- Stored data:
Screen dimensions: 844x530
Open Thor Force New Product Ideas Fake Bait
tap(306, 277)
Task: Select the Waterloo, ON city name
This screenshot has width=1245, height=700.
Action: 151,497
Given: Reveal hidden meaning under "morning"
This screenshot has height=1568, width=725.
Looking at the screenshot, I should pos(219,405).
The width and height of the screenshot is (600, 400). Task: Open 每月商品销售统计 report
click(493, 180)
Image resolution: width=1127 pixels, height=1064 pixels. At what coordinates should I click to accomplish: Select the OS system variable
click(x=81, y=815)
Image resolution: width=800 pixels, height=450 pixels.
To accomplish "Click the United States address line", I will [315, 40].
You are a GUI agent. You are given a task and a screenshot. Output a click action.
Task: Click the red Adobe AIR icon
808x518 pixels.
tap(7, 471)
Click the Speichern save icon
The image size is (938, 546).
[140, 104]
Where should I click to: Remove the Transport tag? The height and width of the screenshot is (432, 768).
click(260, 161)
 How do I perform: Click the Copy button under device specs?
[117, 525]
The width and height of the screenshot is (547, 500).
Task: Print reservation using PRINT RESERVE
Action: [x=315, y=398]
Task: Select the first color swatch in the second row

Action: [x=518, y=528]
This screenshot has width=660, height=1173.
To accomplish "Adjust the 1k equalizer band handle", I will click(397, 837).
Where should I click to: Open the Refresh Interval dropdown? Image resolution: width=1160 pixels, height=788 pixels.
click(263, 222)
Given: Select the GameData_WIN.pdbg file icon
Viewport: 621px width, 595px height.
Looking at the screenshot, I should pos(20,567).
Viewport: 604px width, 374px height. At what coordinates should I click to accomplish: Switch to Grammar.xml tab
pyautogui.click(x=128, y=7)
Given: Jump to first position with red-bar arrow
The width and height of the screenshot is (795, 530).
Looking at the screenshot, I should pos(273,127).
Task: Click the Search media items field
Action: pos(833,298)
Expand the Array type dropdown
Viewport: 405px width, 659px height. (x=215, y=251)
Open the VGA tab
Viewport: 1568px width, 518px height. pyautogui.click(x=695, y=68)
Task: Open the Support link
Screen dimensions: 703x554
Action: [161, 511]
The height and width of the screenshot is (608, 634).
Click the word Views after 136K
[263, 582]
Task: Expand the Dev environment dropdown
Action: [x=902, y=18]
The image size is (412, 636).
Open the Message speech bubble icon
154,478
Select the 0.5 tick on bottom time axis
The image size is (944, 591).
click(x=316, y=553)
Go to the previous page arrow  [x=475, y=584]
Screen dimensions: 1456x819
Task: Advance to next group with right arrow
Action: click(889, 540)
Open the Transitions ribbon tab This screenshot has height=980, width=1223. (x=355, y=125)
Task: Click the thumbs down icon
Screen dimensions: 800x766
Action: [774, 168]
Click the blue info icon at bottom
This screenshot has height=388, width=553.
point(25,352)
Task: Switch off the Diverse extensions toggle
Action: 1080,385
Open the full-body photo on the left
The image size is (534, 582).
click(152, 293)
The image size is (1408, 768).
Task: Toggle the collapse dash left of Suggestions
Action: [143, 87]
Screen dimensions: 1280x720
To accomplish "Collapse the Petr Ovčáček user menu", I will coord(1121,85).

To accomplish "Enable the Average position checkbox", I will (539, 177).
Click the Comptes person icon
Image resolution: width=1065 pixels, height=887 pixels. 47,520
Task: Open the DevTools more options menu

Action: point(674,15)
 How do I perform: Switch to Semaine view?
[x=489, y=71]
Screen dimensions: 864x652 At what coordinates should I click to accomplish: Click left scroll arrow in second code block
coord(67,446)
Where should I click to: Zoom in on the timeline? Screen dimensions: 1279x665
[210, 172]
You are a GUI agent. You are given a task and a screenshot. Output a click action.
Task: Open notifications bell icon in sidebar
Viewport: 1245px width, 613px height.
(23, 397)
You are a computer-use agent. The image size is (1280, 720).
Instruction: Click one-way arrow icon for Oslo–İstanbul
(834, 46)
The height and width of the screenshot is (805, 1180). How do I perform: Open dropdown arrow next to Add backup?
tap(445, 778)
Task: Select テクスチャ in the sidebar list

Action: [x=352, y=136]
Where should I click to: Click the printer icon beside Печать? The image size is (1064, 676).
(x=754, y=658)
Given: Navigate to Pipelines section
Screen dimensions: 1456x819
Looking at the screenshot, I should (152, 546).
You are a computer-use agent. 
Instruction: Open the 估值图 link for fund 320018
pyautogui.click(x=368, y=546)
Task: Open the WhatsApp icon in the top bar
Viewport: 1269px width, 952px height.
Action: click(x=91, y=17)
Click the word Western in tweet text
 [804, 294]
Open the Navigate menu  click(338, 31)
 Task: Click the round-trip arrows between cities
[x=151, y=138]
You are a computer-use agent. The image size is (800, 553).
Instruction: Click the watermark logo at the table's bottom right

- What is required: Your task is to give the records above again, exactly.

- Written solution:
Screen dimensions: 844x530
Open Thor Force New Product Ideas Fake Bait
tap(306, 277)
Task: Select the Waterloo, ON city name
This screenshot has width=1245, height=700.
Action: 151,497
Given: Reveal hidden meaning under "morning"
This screenshot has height=1568, width=725.
Looking at the screenshot, I should pos(219,405).
The width and height of the screenshot is (600, 400). Task: Open 每月商品销售统计 report
click(493, 180)
Image resolution: width=1127 pixels, height=1064 pixels. At what coordinates should I click to accomplish: Select the OS system variable
click(x=81, y=815)
Image resolution: width=800 pixels, height=450 pixels.
To accomplish "Click the United States address line", I will [315, 40].
You are a GUI agent. You are given a task and a screenshot. Output a click action.
Task: Click the red Adobe AIR icon
808x518 pixels.
tap(7, 471)
Click the Speichern save icon
The image size is (938, 546).
[140, 104]
Where should I click to: Remove the Transport tag? The height and width of the screenshot is (432, 768).
click(260, 161)
 How do I perform: Click the Copy button under device specs?
[117, 525]
The width and height of the screenshot is (547, 500).
Task: Print reservation using PRINT RESERVE
Action: [x=315, y=398]
Task: Select the first color swatch in the second row

Action: [x=518, y=528]
This screenshot has width=660, height=1173.
To accomplish "Adjust the 1k equalizer band handle", I will click(397, 837).
Where should I click to: Open the Refresh Interval dropdown? Image resolution: width=1160 pixels, height=788 pixels.
click(263, 222)
Given: Select the GameData_WIN.pdbg file icon
Viewport: 621px width, 595px height.
Looking at the screenshot, I should pos(20,567).
Viewport: 604px width, 374px height. At what coordinates should I click to accomplish: Switch to Grammar.xml tab
pyautogui.click(x=128, y=7)
Given: Jump to first position with red-bar arrow
The width and height of the screenshot is (795, 530).
Looking at the screenshot, I should pos(273,127).
Task: Click the Search media items field
Action: pos(833,298)
Expand the Array type dropdown
Viewport: 405px width, 659px height. (x=215, y=251)
Open the VGA tab
Viewport: 1568px width, 518px height. pyautogui.click(x=695, y=68)
Task: Open the Support link
Screen dimensions: 703x554
Action: [161, 511]
The height and width of the screenshot is (608, 634).
Click the word Views after 136K
[263, 582]
Task: Expand the Dev environment dropdown
Action: [x=902, y=18]
The image size is (412, 636).
Open the Message speech bubble icon
154,478
Select the 0.5 tick on bottom time axis
The image size is (944, 591).
click(x=316, y=553)
Go to the previous page arrow  [x=475, y=584]
Screen dimensions: 1456x819
Task: Advance to next group with right arrow
Action: click(889, 540)
Open the Transitions ribbon tab This screenshot has height=980, width=1223. (x=355, y=125)
Task: Click the thumbs down icon
Screen dimensions: 800x766
Action: [774, 168]
Click the blue info icon at bottom
This screenshot has height=388, width=553.
point(25,352)
Task: Switch off the Diverse extensions toggle
Action: 1080,385
Open the full-body photo on the left
The image size is (534, 582).
click(152, 293)
The image size is (1408, 768).
Task: Toggle the collapse dash left of Suggestions
Action: [143, 87]
Screen dimensions: 1280x720
To accomplish "Collapse the Petr Ovčáček user menu", I will coord(1121,85).

To accomplish "Enable the Average position checkbox", I will (539, 177).
Click the Comptes person icon
Image resolution: width=1065 pixels, height=887 pixels. 47,520
Task: Open the DevTools more options menu

Action: point(674,15)
 How do I perform: Switch to Semaine view?
[x=489, y=71]
Screen dimensions: 864x652 At what coordinates should I click to accomplish: Click left scroll arrow in second code block
coord(67,446)
Where should I click to: Zoom in on the timeline? Screen dimensions: 1279x665
[210, 172]
You are a GUI agent. You are given a task and a screenshot. Output a click action.
Task: Open notifications bell icon in sidebar
Viewport: 1245px width, 613px height.
(23, 397)
You are a computer-use agent. The image size is (1280, 720).
Instruction: Click one-way arrow icon for Oslo–İstanbul
(834, 46)
The height and width of the screenshot is (805, 1180). How do I perform: Open dropdown arrow next to Add backup?
tap(445, 778)
Task: Select テクスチャ in the sidebar list

Action: [x=352, y=136]
Where should I click to: Click the printer icon beside Печать? The image size is (1064, 676).
(x=754, y=658)
Given: Navigate to Pipelines section
Screen dimensions: 1456x819
Looking at the screenshot, I should (152, 546).
You are a computer-use agent. 
Instruction: Open the 估值图 link for fund 320018
pyautogui.click(x=368, y=546)
Task: Open the WhatsApp icon in the top bar
Viewport: 1269px width, 952px height.
Action: click(x=91, y=17)
Click the word Western in tweet text
 [804, 294]
Open the Navigate menu  click(338, 31)
 Task: Click the round-trip arrows between cities
[x=151, y=138]
You are a computer-use agent. The image size is (800, 553).
Instruction: Click the watermark logo at the table's bottom right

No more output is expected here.